<This blog was originally written on September 19th. At the time, I was writing for comfort – it didn’t feel like my story to tell. And so much was unknown. But I share this now, because it was my most important part of the terrible year that was 2020. Importantly, my dad is on the road to recovery with a positive prognosis. I didn’t write for some time because he was the only important thing on my mind. It took a solid month to learn his treatment plan and after around 8 weeks, his treatment is complete, with hopefully great news when he returns to Houston for a check-up in a month. Like every chapter of my life, my dad continues to teach me so much. He is strength, grace, and good humor personified. Sadly, due to COVID, the best way to love and support him was from afar. I love and miss him very much.>
Perspective is a funny thing. It can hit you out of the blue – like a punch in the gut or blow to the head. Usually, the most effective delivery of perspective is bold and brutal – not subtle.
Such is my week.
I thought I had a tough week. Another week of the pandemic. Another week of juggling childcare challenges, school logging-in and ineffective education with my youngest (virtual school is an epic fail for those with significant disabilities), and as the cherry on top – extensive forest fires on the west coast left our air quality the worst in the world. We literally could not go outside. Which was really ironic – unsafe to go inside (beyond our home) due to COVID, unsafe to go outside due to bad air quality.

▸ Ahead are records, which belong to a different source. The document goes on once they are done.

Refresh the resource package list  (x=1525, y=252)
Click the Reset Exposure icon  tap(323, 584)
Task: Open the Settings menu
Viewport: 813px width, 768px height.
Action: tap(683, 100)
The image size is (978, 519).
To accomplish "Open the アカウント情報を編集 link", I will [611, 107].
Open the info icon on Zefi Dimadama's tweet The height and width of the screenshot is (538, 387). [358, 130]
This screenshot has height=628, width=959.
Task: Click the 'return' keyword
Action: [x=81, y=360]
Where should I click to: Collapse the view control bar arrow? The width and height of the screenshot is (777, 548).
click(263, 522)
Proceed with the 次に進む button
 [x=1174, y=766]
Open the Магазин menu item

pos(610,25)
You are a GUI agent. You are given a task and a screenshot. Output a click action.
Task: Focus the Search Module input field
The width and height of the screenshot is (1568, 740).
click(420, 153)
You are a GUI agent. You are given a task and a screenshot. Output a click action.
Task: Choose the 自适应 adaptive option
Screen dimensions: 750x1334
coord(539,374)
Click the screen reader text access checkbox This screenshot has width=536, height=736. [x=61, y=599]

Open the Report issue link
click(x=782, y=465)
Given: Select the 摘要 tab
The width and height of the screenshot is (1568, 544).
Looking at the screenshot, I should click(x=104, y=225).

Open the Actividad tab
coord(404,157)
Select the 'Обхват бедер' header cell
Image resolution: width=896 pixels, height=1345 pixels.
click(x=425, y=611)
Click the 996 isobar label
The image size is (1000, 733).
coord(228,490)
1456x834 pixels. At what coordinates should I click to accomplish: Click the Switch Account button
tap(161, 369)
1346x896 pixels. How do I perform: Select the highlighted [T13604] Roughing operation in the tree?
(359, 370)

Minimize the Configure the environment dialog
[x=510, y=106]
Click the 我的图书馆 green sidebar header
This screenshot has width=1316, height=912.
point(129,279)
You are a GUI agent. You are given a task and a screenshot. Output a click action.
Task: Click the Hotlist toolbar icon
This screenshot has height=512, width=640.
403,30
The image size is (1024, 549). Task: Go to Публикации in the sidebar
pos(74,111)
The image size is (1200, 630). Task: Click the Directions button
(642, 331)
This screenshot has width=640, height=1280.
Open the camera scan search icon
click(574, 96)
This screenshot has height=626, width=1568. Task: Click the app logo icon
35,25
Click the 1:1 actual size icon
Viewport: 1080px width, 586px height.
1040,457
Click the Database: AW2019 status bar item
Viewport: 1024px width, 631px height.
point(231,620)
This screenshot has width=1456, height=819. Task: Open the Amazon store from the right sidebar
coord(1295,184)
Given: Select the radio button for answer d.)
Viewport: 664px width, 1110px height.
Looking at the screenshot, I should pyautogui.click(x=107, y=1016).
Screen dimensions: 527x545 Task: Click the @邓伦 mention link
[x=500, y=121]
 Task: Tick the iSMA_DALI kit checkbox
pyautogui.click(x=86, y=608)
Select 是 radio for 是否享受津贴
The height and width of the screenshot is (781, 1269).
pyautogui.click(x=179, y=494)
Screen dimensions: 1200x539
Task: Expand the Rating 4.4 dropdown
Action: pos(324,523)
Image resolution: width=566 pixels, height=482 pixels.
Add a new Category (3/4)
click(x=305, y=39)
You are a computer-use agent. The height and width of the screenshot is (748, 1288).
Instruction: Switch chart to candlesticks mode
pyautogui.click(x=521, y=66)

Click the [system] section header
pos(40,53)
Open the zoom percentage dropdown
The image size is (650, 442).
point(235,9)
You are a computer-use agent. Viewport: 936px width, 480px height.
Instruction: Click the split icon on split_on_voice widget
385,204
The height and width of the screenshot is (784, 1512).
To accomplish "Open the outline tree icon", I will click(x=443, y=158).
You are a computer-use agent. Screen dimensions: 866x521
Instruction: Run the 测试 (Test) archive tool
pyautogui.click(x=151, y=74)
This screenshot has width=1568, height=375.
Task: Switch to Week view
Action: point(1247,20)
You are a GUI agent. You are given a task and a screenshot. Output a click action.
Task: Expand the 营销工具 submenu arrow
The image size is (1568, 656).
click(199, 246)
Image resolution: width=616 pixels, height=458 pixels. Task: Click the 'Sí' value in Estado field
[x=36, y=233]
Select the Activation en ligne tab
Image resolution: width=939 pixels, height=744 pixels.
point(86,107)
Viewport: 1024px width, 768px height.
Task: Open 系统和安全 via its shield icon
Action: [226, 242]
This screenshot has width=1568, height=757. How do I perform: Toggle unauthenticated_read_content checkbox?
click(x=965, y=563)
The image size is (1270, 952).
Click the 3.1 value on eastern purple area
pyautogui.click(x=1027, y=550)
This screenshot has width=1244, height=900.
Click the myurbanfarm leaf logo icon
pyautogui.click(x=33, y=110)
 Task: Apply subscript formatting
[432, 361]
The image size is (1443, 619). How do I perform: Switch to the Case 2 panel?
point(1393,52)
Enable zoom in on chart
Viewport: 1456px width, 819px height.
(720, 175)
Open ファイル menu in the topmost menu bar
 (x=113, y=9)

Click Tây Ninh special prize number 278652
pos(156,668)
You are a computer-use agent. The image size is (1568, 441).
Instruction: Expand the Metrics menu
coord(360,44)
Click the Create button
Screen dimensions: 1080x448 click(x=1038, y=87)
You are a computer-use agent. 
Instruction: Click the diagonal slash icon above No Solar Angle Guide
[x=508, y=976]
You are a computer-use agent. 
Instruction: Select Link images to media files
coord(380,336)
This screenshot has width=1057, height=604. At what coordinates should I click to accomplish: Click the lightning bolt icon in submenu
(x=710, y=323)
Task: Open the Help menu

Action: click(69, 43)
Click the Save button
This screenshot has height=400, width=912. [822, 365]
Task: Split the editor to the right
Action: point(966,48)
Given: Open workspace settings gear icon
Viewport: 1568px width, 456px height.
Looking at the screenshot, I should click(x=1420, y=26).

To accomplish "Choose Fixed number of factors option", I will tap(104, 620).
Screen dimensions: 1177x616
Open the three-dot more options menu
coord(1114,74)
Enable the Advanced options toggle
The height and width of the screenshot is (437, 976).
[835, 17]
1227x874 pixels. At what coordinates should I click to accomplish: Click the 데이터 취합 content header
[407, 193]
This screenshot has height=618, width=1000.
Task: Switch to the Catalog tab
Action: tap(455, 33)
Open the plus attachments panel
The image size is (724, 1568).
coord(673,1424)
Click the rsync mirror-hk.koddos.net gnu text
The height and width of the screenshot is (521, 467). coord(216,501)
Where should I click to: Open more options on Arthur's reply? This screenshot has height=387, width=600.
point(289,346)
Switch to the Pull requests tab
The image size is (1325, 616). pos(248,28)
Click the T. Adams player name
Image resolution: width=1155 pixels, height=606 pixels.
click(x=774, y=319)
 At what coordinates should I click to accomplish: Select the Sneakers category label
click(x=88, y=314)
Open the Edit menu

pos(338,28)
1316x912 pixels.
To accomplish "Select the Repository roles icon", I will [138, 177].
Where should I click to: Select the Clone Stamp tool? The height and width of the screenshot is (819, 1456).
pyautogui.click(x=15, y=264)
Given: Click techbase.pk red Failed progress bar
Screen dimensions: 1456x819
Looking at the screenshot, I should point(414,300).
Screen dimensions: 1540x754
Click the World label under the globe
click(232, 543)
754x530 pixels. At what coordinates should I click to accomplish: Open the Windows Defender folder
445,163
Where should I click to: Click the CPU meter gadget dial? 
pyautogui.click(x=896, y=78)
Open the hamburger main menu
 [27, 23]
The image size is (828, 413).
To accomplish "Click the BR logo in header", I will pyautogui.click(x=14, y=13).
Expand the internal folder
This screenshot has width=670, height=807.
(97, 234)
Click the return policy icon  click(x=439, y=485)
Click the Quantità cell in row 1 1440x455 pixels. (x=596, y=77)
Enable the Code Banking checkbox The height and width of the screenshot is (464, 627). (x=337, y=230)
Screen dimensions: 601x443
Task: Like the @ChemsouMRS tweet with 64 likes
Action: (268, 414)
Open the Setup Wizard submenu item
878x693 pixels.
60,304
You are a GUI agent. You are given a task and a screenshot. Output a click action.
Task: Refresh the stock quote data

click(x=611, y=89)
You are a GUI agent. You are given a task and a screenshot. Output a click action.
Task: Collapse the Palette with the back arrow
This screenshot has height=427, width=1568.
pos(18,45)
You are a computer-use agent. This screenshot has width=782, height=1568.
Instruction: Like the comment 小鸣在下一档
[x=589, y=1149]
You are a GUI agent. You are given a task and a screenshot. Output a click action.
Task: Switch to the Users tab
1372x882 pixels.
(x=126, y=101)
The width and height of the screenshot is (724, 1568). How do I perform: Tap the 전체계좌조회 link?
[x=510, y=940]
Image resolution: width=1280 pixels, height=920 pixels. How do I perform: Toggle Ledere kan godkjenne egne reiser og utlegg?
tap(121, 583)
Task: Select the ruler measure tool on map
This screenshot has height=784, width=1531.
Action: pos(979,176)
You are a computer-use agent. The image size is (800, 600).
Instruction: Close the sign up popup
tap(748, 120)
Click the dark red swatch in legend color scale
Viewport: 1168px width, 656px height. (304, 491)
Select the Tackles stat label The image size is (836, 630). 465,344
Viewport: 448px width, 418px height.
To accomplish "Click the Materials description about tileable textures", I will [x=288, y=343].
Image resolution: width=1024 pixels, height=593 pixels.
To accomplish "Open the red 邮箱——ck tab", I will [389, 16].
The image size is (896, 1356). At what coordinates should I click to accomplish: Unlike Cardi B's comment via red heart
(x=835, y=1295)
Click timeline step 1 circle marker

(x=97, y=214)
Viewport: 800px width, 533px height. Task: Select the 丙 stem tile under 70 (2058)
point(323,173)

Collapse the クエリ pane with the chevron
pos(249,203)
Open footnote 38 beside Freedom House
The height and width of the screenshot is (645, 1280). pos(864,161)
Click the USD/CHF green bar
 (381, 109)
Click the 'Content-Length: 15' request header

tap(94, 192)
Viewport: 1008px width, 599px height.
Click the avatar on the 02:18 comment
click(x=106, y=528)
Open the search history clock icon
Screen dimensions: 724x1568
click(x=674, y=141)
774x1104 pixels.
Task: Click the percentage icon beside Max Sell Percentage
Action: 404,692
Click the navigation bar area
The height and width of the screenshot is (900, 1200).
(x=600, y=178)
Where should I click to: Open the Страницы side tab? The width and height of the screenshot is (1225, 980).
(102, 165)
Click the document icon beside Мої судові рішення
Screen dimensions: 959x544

I really realized how much going outdoors had helped my mental health over the last six months. Running, walking, socializing with neighbors – all went on hiatus this week. I missed it. I was grumpy.
But I knew it was short term. The smoke would clear. We were fortunate to not be in any direct fire danger. And, our new nanny was starting on Monday. Holy hallelujah. After seven months of unstable childcare (rotating through four short-term nannies), we would settle into a rhythm. A COVID rhythm, but a rhythm, nevertheless.
And then – perspective. Hit me like a freight train.
First, I was reminded of the basics in life. Like fresh air. And blue sky. Can’t forget to be grateful for these.
Then, our new nanny, who I am so excited to meet, texted me Thursday afternoon. Her roommate tested positive for COVID, which is sad on many levels. Including for our poor nanny who had literally been back in town for all of three days and now is exposed. Right now she is healthy, but will need to quarantine for likely 28 days to ensure she doesn’t test positive. I hate it for her. I hate it for us. I hate COVID. And I am reminded of the risk we take every time we let someone in our home.
Then yesterday, Ruth Bader Ginsburg died. She has been a hero of mine and such a source of inspiration. And, like many, I am terrified about what her death will mean for the presidential election and our world.
I was sad and worn out from these developments. But, this morning! The air was clear! I went for my first outdoor run in over a week and with my favorite girlfriend to boot. Positive mindset returned!
And then. The biggest sucker punch of perspective of all. I had literally just gotten out of the shower when my mom called. I answered all cheery from my run and the smoke clearing.
And then. I could tell instantly. It was one of those calls where there is bad news. News you really don’t want to hear at all, but you are so terrified about how bad it can be that you need to know. Now.
And it was bad. My dad, who I love so very much, was diagnosed with bladder cancer. He has always been my real hero. My real strength. The one who has taught me so much – about life, about family, and about how to be a good human.
I like to think that I am rock solid. You want me in your corner when the shit hits the fan. I have been through tough things in my life and I can be a pillar of strength. But I am not proud to share that, in that moment, I crumbled. I couldn’t hold it together to ask any smart questions, or say anything encouraging, or be the strength my parents needed in that moment.
And it is because of love. I love my dad. I so desperately do not want him to be sick. I so desperately hate that he is sick right now. When it is so lonely to be sick – for those who are sick and those who desperately want to be there in support.
We still don’t know much. He is flying to the very best of care next week to learn more. I am grateful he is strong. I am grateful he and my mom are both healthy – cancer aside. I am grateful he is smart and capable and will make great decisions. And I am confident he knows his daughters love him so very much. And as soon as we know the best way to safely support him, we will.
Because this is the thing about perspective. Sometimes you forget how good you have it until you get hit with something really meaningful. Smoke, childcare challenges, professional juggling – turns out they are all meaningless.
It is the people we love the most in the world that bring our lives the most meaning. And the person at the near top of my list needs the most love, the most prayers, the most universal well wishes for the very best news this week.